- Records shown:
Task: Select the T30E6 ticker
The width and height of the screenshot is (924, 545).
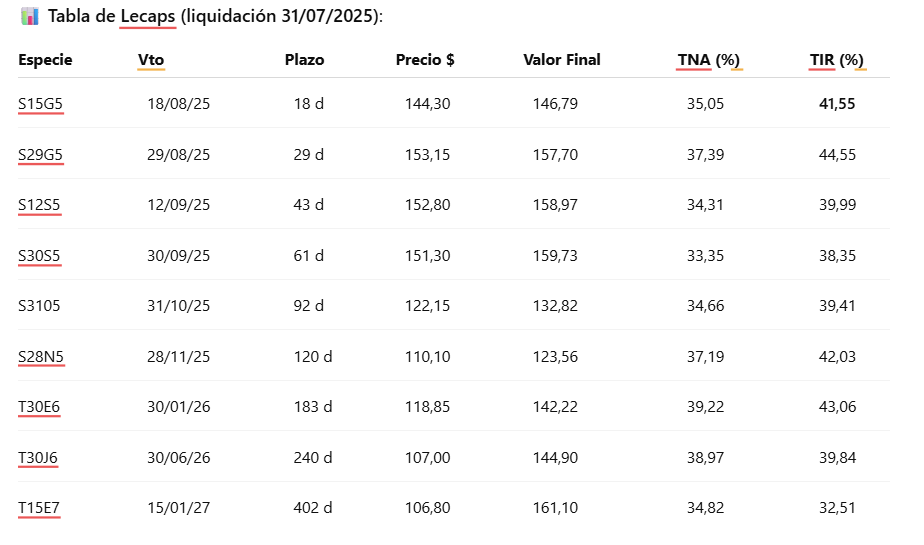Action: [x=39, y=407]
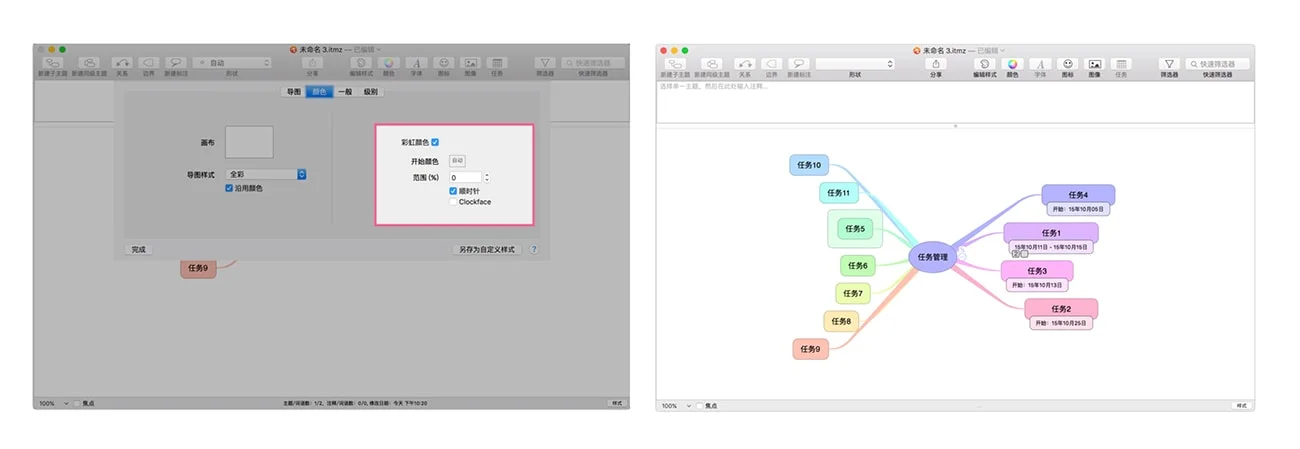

---

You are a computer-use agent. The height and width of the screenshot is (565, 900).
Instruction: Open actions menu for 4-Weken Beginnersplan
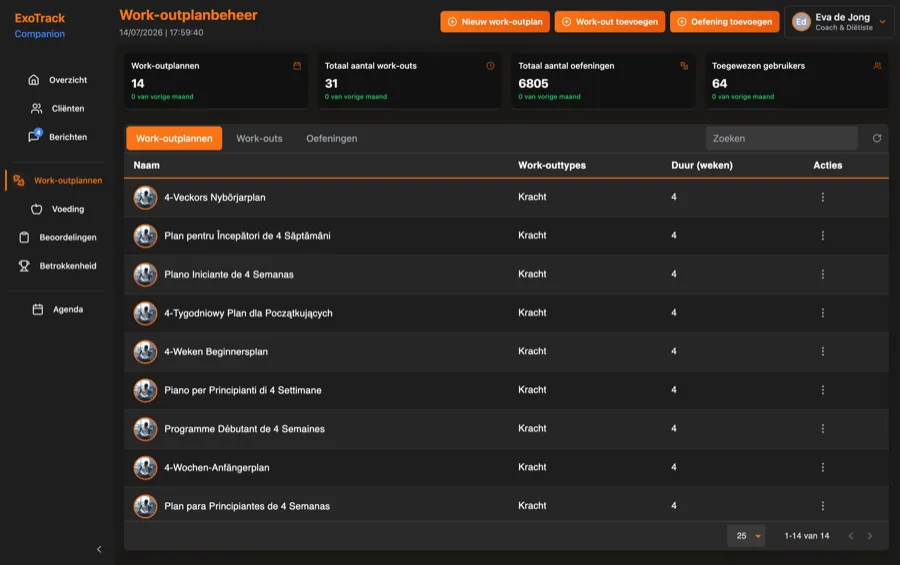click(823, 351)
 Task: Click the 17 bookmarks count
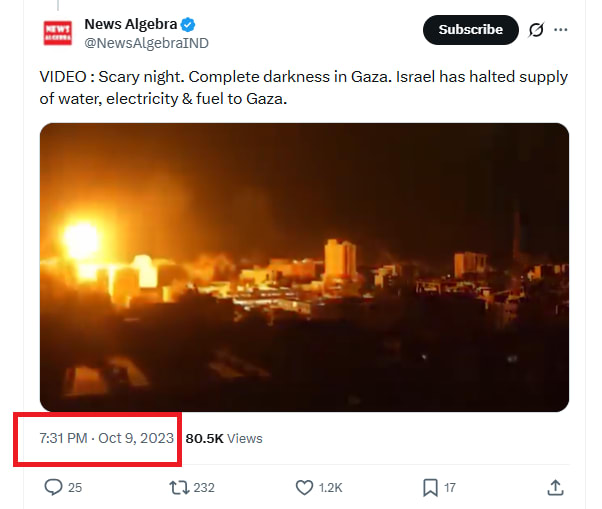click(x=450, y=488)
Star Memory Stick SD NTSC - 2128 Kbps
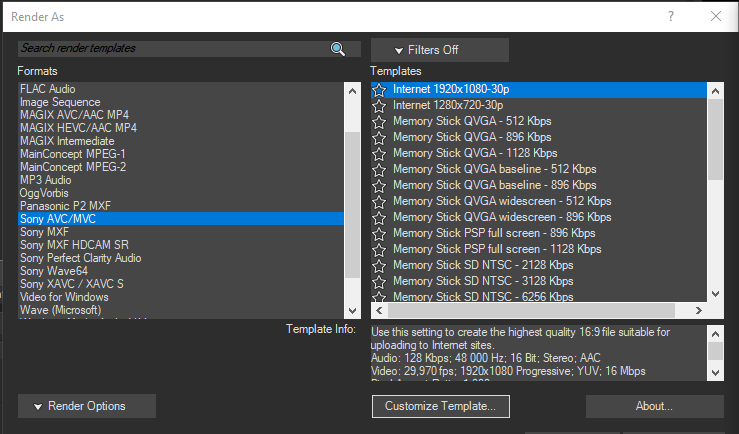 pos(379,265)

...

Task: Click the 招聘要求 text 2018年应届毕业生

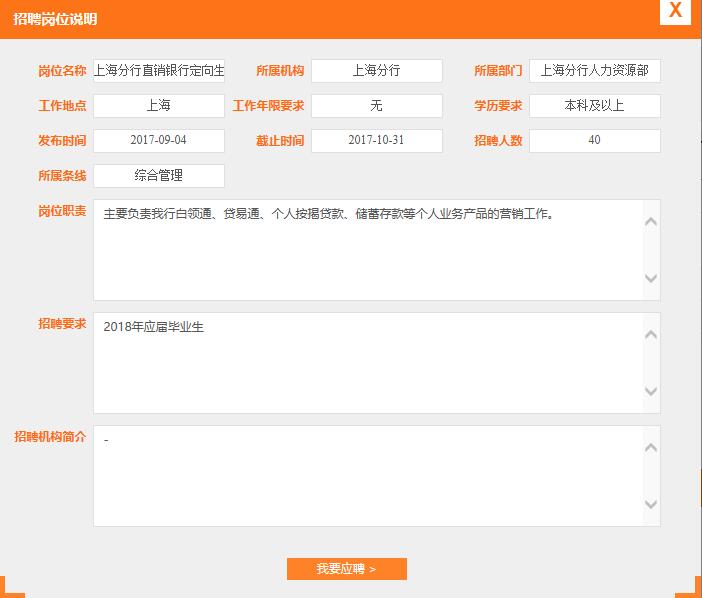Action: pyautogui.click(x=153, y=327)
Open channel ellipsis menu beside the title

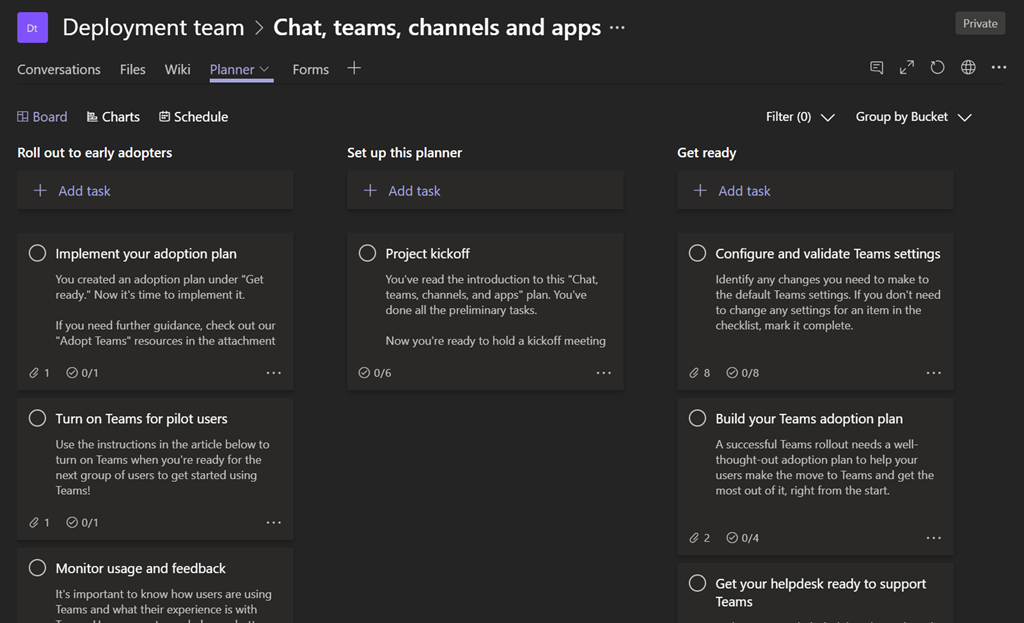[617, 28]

- What the task asks: Pick out every line in the entries above that contains the word "screenshot", and copy each one in full. Match capital and small letters exactly.

- Written solution:
The width and height of the screenshot is (924, 545).
You are a computer-use agent. The height and width of the screenshot is (565, 900).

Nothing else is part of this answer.